Records for processing »
= = = =
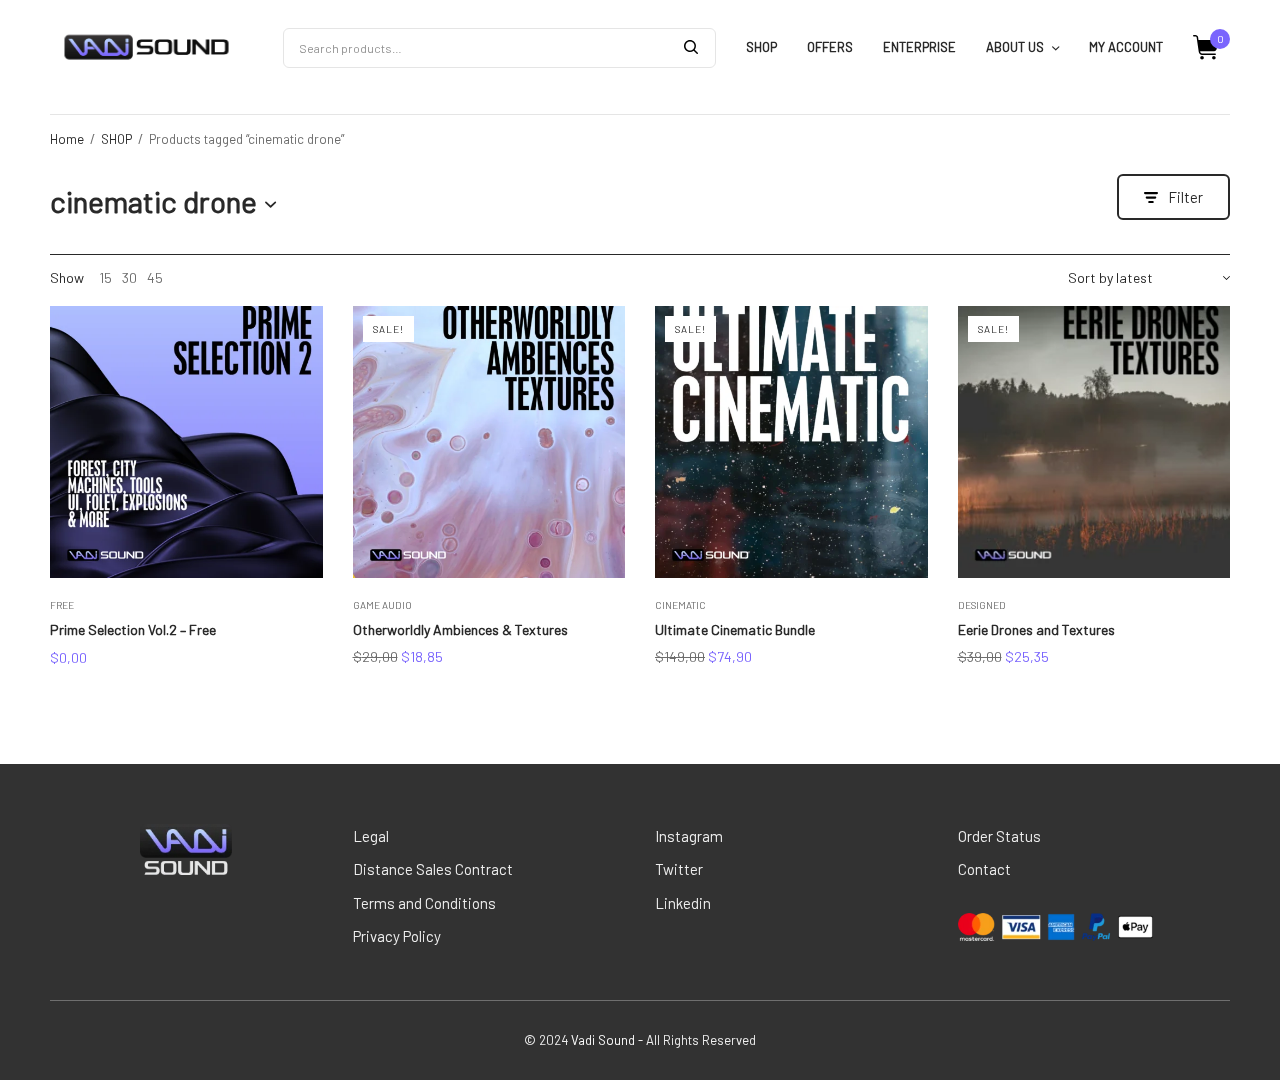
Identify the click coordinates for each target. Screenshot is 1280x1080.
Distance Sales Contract (433, 869)
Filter (1185, 197)
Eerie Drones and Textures (1036, 629)
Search (691, 47)
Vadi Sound (603, 1040)
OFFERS (830, 47)
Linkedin (683, 903)
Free (62, 605)
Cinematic (680, 605)
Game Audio (382, 605)
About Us (1015, 47)
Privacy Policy (397, 936)
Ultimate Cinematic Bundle (735, 629)
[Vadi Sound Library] (146, 48)
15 (105, 278)
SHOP (761, 47)
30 (129, 278)
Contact (984, 869)
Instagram (689, 836)
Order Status (999, 836)
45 (155, 278)
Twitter (679, 869)
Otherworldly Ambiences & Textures (460, 629)
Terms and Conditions (424, 903)
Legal (371, 836)
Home (67, 139)
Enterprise (919, 47)
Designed (982, 605)
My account (1126, 47)
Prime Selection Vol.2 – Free (133, 629)
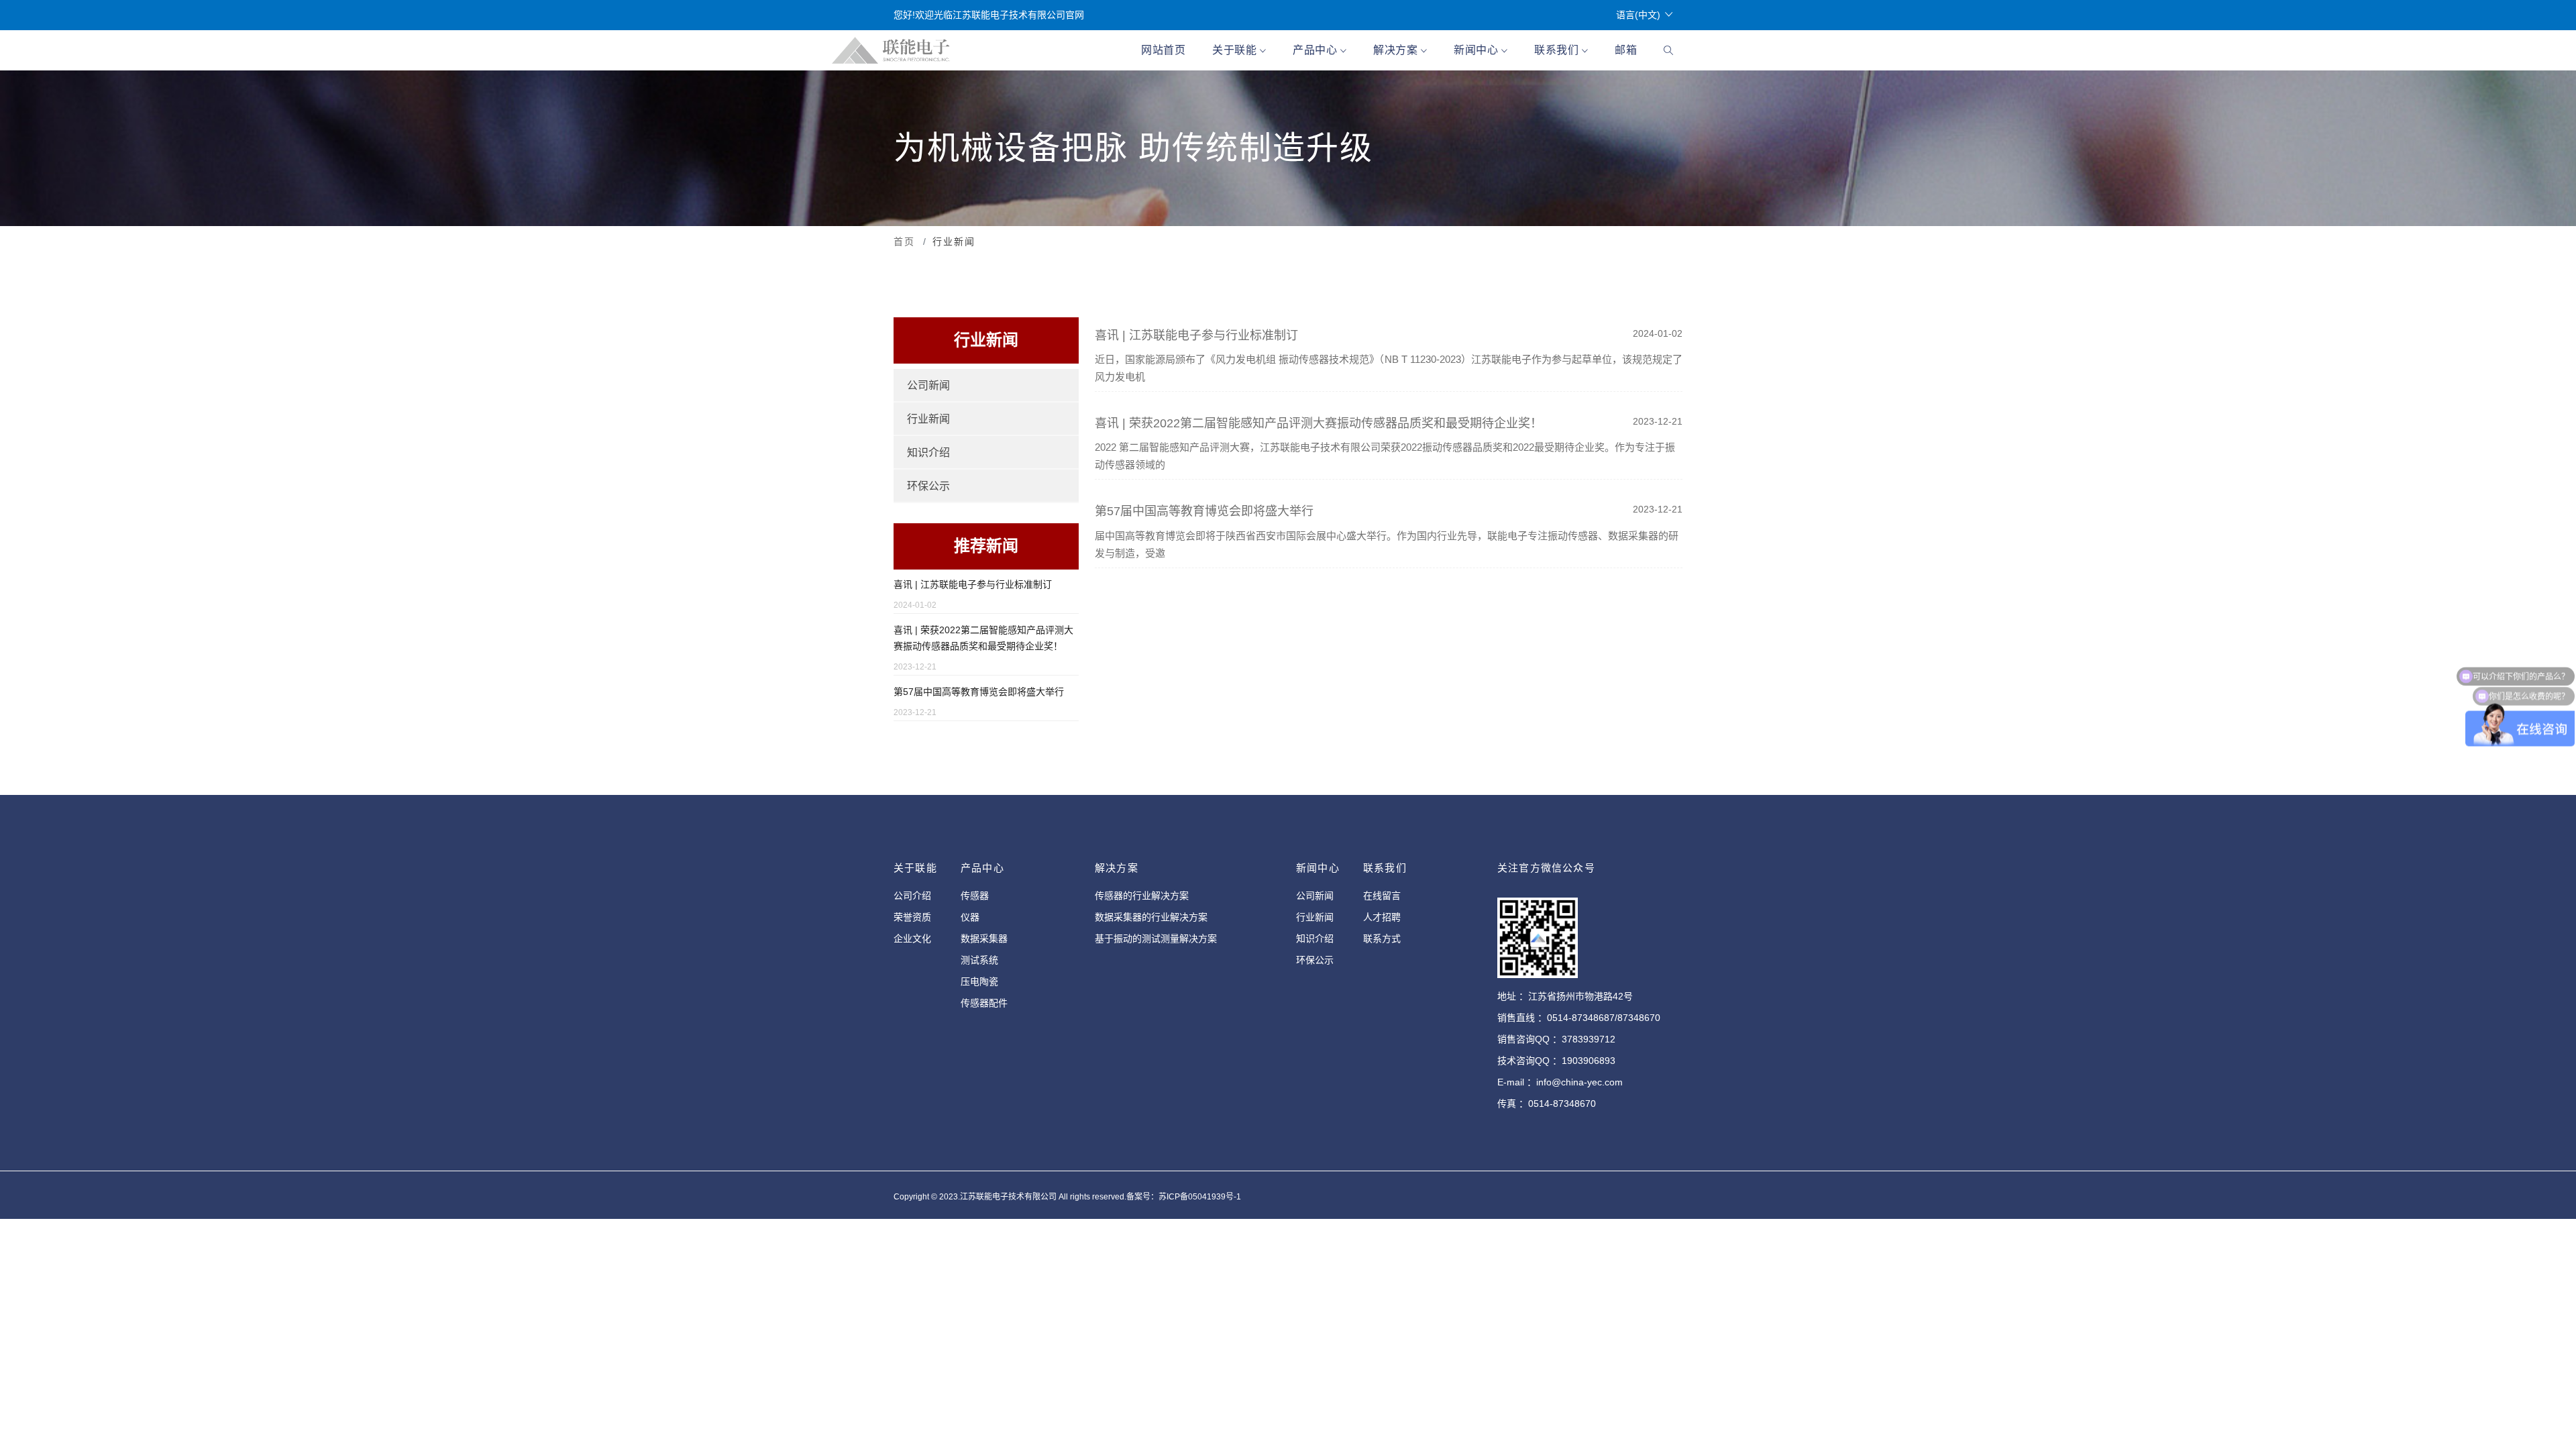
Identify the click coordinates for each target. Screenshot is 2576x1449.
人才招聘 (1382, 917)
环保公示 (928, 486)
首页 (904, 241)
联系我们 (1558, 50)
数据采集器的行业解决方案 (1151, 917)
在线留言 (1382, 895)
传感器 (975, 895)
= = = =
What this task involves » Where a record holds a picture, leave the picture out and restate the rest word for word.

Exercise result »
Identify the click coordinates for each target. Screenshot is 1280x1080.
Distance Sales Contract (433, 869)
Filter (1185, 197)
Eerie Drones and Textures (1036, 629)
Search (691, 47)
Vadi Sound (603, 1040)
OFFERS (830, 47)
Linkedin (683, 903)
Free (62, 605)
Cinematic (680, 605)
Game Audio (382, 605)
About Us (1015, 47)
Privacy Policy (397, 936)
Ultimate Cinematic Bundle (735, 629)
[Vadi Sound Library] (146, 48)
15 (105, 278)
SHOP (761, 47)
30 (129, 278)
Contact (984, 869)
Instagram (689, 836)
Order Status (999, 836)
45 (155, 278)
Twitter (679, 869)
Otherworldly Ambiences & Textures (460, 629)
Terms and Conditions (424, 903)
Legal (371, 836)
Home (67, 139)
Enterprise (919, 47)
Designed (982, 605)
My account (1126, 47)
Prime Selection Vol.2 – Free (133, 629)
Identify the click coordinates for each target. Screenshot is 2576x1449.
人才招聘 (1382, 917)
环保公示 (928, 486)
首页 (904, 241)
联系我们 (1558, 50)
数据采集器的行业解决方案 (1151, 917)
在线留言 (1382, 895)
传感器 (975, 895)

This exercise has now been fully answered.